Soal 1
Ringkas paragraf yang diawali "Ada banyak sekali keluhannya" dalam cerita tentang ibu yang suka mengeluh, tanpa menghilangkan fakta pokoknya.
Soal 2
Teruskan cerita tentang ibu yang suka mengeluh, mulai dari kalimat terakhir yang ada.

Teks Bacaan
※ ※ ※
Jumat, 20 November 2020

BELUM SELESAI


Aku ingin pergi keluar dari rumah. Keinginan tersebut sudah ada sejak aku berada di tingkat SMK. Bahkan, bisa dibilang dahulu aku ingin masuk SMK tersebut karena ingin sibuk, tidak mau lama-lama berada di rumah. Aku kesal ketika ibuku selalu complain dengan apa yang orang lain lakukan padanya. Dari yang paling sederhana, mengomentari pekerjaanku.

“Kamu nyuci piringnya enggak bersih, ini masih bau sabun.”

Atau di kesempatan lainnya

“Bapak itu pasti sengaja mengganti resletingnya, ini tas dibenerin kok malah jadi jelek.” saat ia menerima tas yang ia benarkan ke tempat reparasi tas.

Atau

“Ini nyuci motornya nggak bersih, saya nggak mau nyuci motor disana lagi.” setelah motormya dicuci di sebuah pencucian motor.

Ada banyak sekali keluhannya. Aku tidak tahan mendengarnya terus-menerus, bisa tidak untuk memaklumi orang? Bisa tidak untuk santai jika ada kesalahan? Kenapa selalu minta sesuatu yang sempurna, semua harus dengan standarnya? Entahlah. Mungkin, memang begitulah sifatnya. Namun, jika ibuku yang melakukan kesalahan, ia akan membela dirinya. Aku tidak tahu apa yang terjadi di masa mudanya, sehingga ia bisa memiliki karakter seperti itu.

Sampai kemarin, saat ibuku pulang dari kampung halamannya, ia pun bercerita banyak hal kepadaku. Ya, ibuku memang senang berbicara dan bercerita, terutama kepadaku. Sambil aku masih saja asyik dengan kesibukanku, belajar bahasa Inggris. Ia pun menceritakan hal yang membuatku muak.

“Dik, pak Anto itu jahat, mencelakakan Ibu, dosa loh!” cerita Ibu

“Loh kok bisa, Bu?” aku menanggapinya

“Iya, di rumah ini ada setan yang mengganggu, seharusnya setannya dikeluarkan terlebih dahulu, baru dikontrakkan. Aneh dik, saya mau ngontrak dicepet-cepetin, biasanya orang ngontrakkin nggak pernah kayak gitu.” keluh Ibu.
※ ※ ※
Cuplikan Materi
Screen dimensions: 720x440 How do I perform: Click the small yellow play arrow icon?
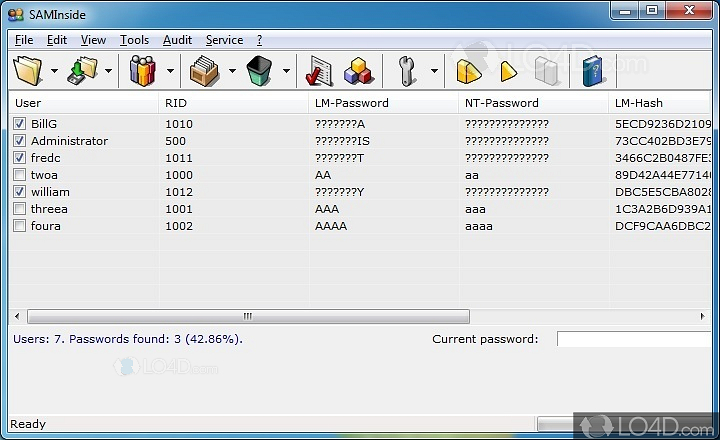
※ ※ ※
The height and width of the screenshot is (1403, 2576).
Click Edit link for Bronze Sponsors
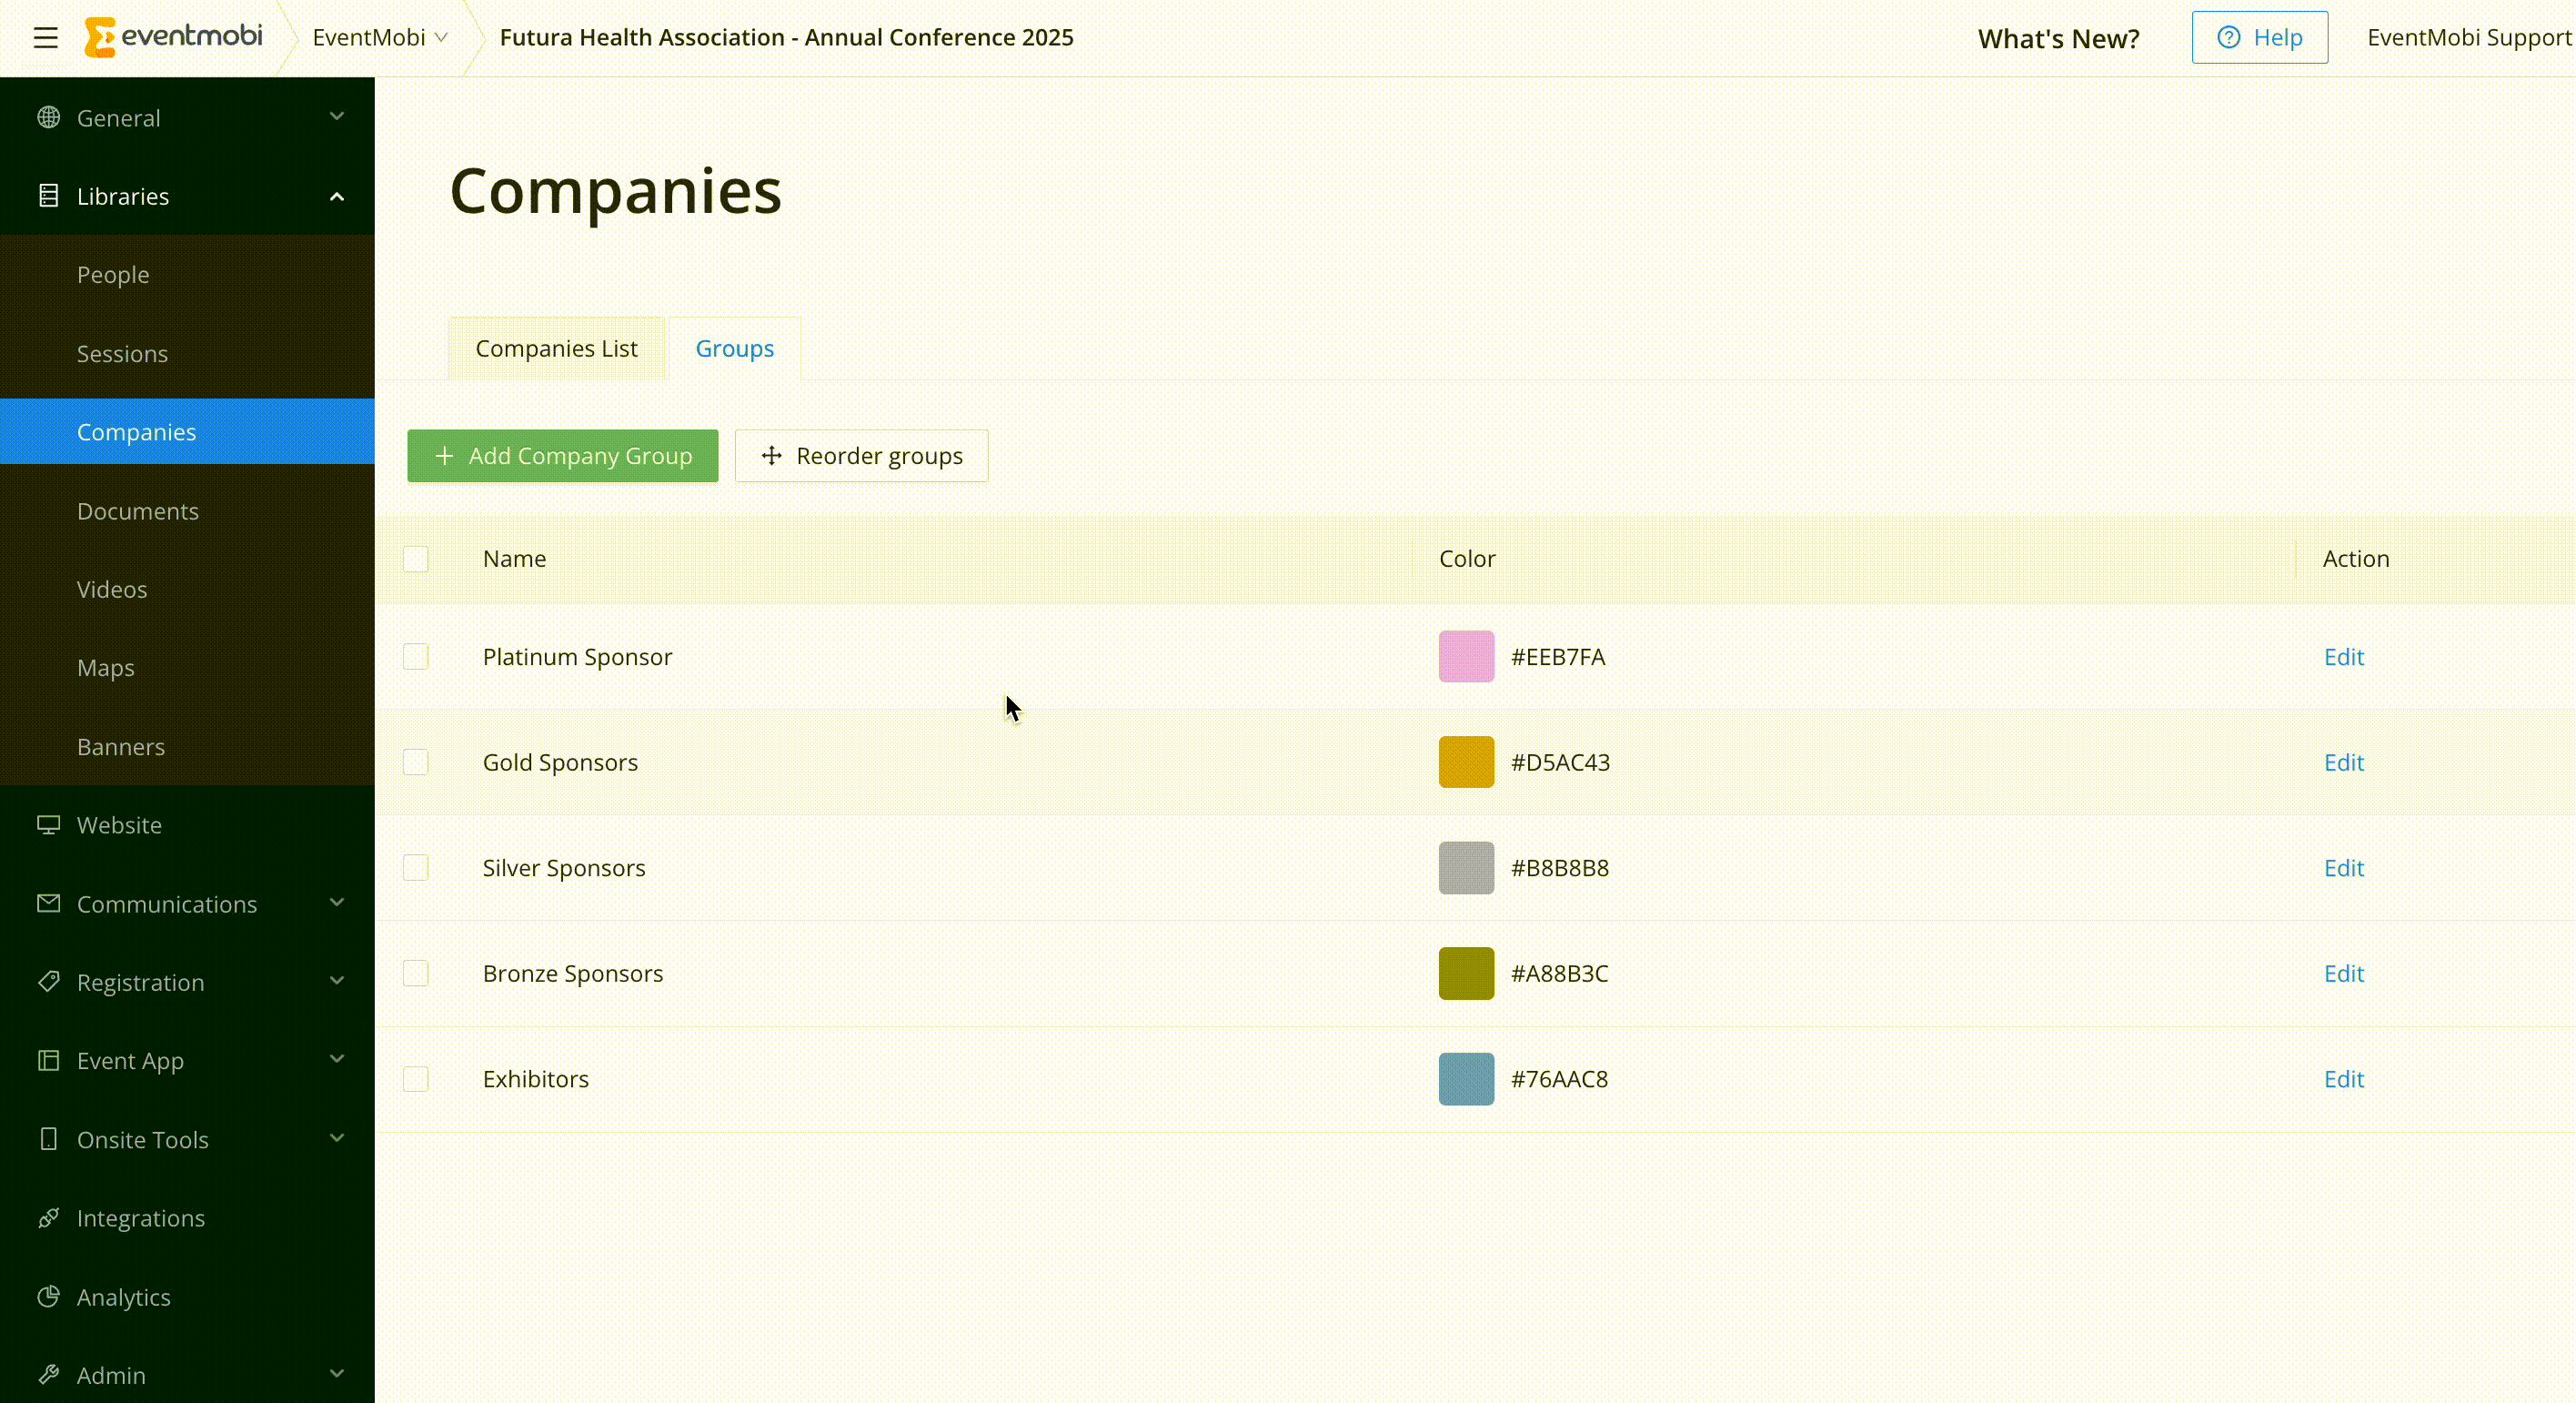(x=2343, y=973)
※ ※ ※
Hasil Akhir 1
Keluhan ibu sangat banyak dan aku tidak tahan terus mendengarnya. Aku bertanya-tanya mengapa ia tidak bisa memaklumi orang dan bersikap santai terhadap kesalahan, serta mengapa ia selalu menuntut kesempurnaan sesuai standarnya. Mungkin itu memang sifatnya, tetapi ketika ia sendiri berbuat salah, ia membela diri. Aku tidak tahu apa yang terjadi di masa mudanya hingga ia memiliki karakter seperti itu.

Hasil Akhir 2
Deg. Aku tersontak kaget. Ada hal yang tidak aku terima saat itu. Pak Anto adalah tetangga kami yang mengontrakkan rumah anaknya di awal tahun. Bahkan selain bersedia untuk rumahnya dikontrak oleh kami, ia pun memberi keringanan dengan kami hanya membayar satu juta lebih murah dari yang seharusnya. Maka, rasanya jahat sekali jika Ibu menuduh seseorang yang sudah berbuat baik, mencelakakan Ibu, apalagi berkaitan dengan setan.

“Nggak lah, Bu, pak Anto kan udah baik sama kita, beliau mau mengontrakkan rumahnya ke kita.” jawabku dengan raut wajah mengkerut, masih tidak terima dengan pernyataannya.

“Nggak, dik, pak Anto itu sengaja, harusnya dia bilang kalau disini ada setan yang mengganggu, dan dikeluarkan dahulu, baru dikontrakan ke kita.” Ibu keras kepala menjelaskannya.

Aku tidak habis pikir dengan apa yang ibuku pikirkan. Bagaimana bisa ia selalu menghubungkan segala sesuatu dengan setan. Bahkan, ia bilang setan itu keterlaluan karena telah mencampuri kehidupan manusia. Hmmm… cukup aneh pikirku. Tugas setan kan memang mengganggu manusia. Bagaimana manusia meresponnya, itulah yang menjadikan berbeda. Bukankan mausia memiliki akal, setan tidak? Bukankan setan memang akan masuk neraka, sementara manusia punya pilihan, syurga atau neraka? Aku tidak tahan dengan pikiran-pikiran Ibu. Aku hanya ingin ibu menjaga ucapan yang keluar dari mulutnya. Janganlah hal-hal yang negatif terus-menerus, nanti bagaimana jika itu kembali ke ibu sendiri. Aku mengkhawatirkannya dan berusaha untuk menjelaskan.

“Ibu kan hanya cerita, bukan bener-bener menjelekkan pak Anto, dek.” Ibu berusaha menjelaskan

Memang, di dalam hatiku pun timbul perasaan gamang. Jangan-jangan, aku saja yang salah menanggapi, ibu hanya cerita, tetapi aku malah menanggapinya begitu. Aku pun kemudian masuk ke kamar, sudah tidak mau lagi berdebat dengan ibu.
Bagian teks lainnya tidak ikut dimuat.